Orthodox rabbi may face jail for refusing to testify

NOVANEWS

Zionist Rabbi Moshe Zigelman says will not testify against fellow Jews, citing the Jewish prohibition of mesira, which prohibits Jews from turning their brethren into the secular authorities, the Times reported.

Haaretz

An Orthodox rabbi may face jail time for refusing to testify before a grand jury regarding the federal government’s ongoing probe of tax evasion in his community, according to the Los Angeles Times.

Rabbi Moshe Zigelman, a teacher and son of Holocaust survivors, has said that he will not testify against his fellow Jews, citing the Jewish prohibition of mesira, which prohibits Jews from turning their brethren into the secular authorities, the Times reported.
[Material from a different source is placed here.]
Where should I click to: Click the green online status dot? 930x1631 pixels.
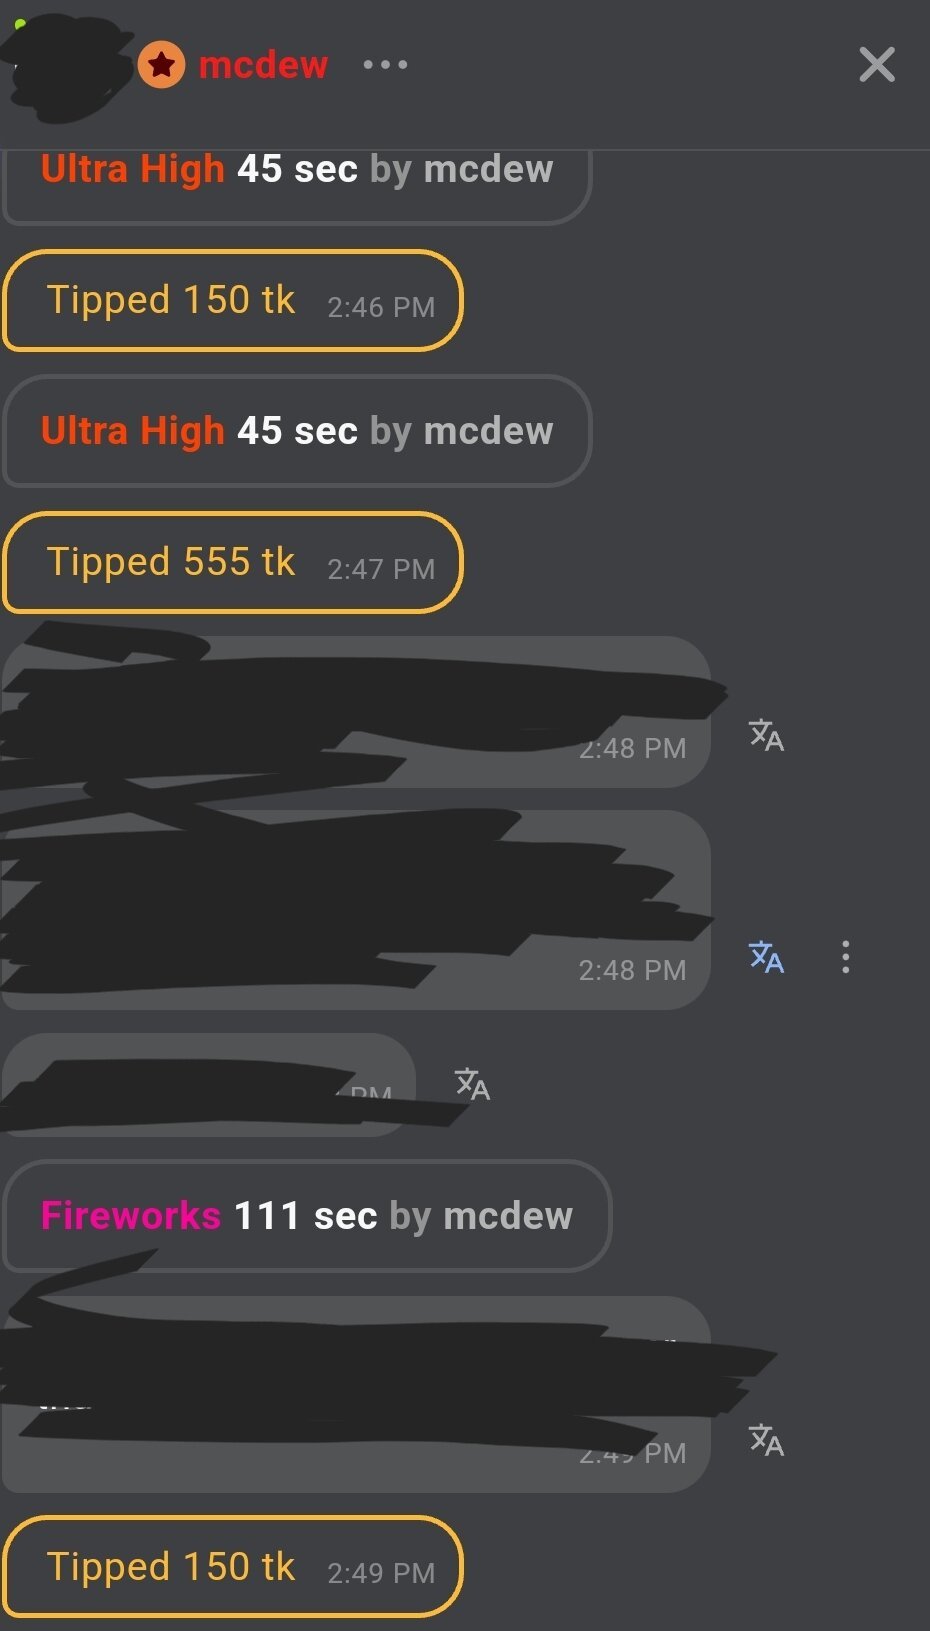coord(20,24)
Zigelman has been ordered to testify in a tax-evasion case involving his Brooklyn-based Hasidic sect Spinka, the report said. This is not the first time he has invoked the principle of mesira, and in 2008 he was sentenced to two years in prison after pleading guilty to his part in the scheme and refusing to testify on the matter.
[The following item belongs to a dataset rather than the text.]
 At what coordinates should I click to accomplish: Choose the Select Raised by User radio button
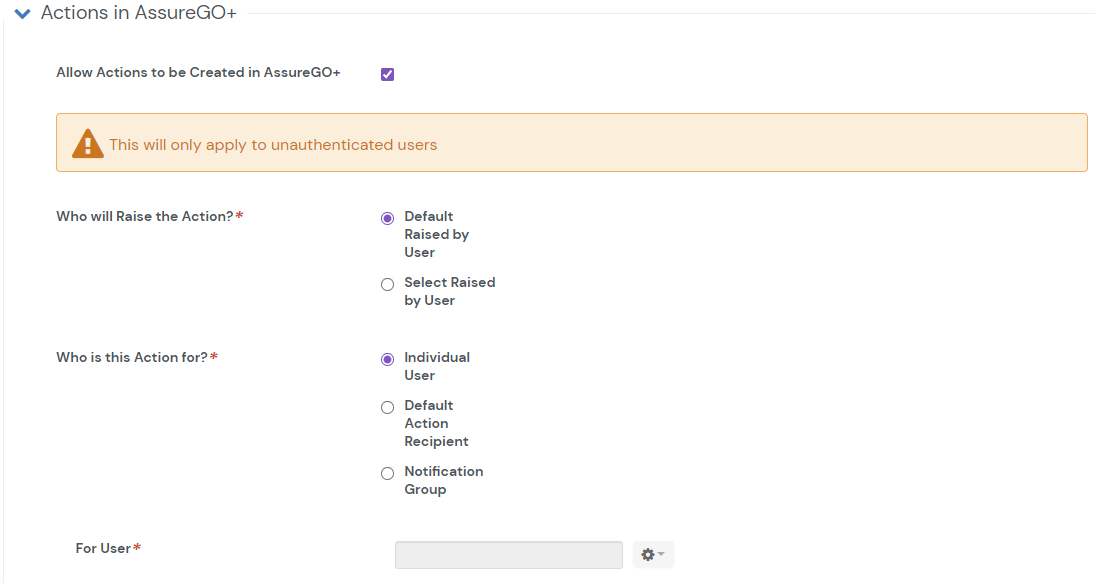coord(388,284)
Prosecutors have claimed that Zigelman’s claim is unsupported by Talmudic law, while his attorneys claim he is being forced to choose between “heaven and earthly jail cells”, the report said.

U.S. District Judge Margaret Morrow presided over the hearing on Wednesday on whether the Hasid should be held in contempt of the court or sent back to prison. The judge said she will rule at an unspecified date after reportedly dismissing the grand jury that was on standby.

The case is a decade-long affair in which Spinka and related charities allegedly solicited tens of millions of dollars in contributions from wealthy donors only to funnel between 80% and 95% back, allowing for tax breaks on the fake donation amounts, the report said.

In 2008, Zigelman pleaded guilty to one count of conspiracy to defraud the government for arranging the donations and coordinating money transfers, the L.A. Times reported.

Zigelman is a 64-year-old Hasid born in communist Hungary to Holocaust survivors. He moved to Brooklyn in the 1970s, the report said, where he eventually became executive assistant to the grand rabbi.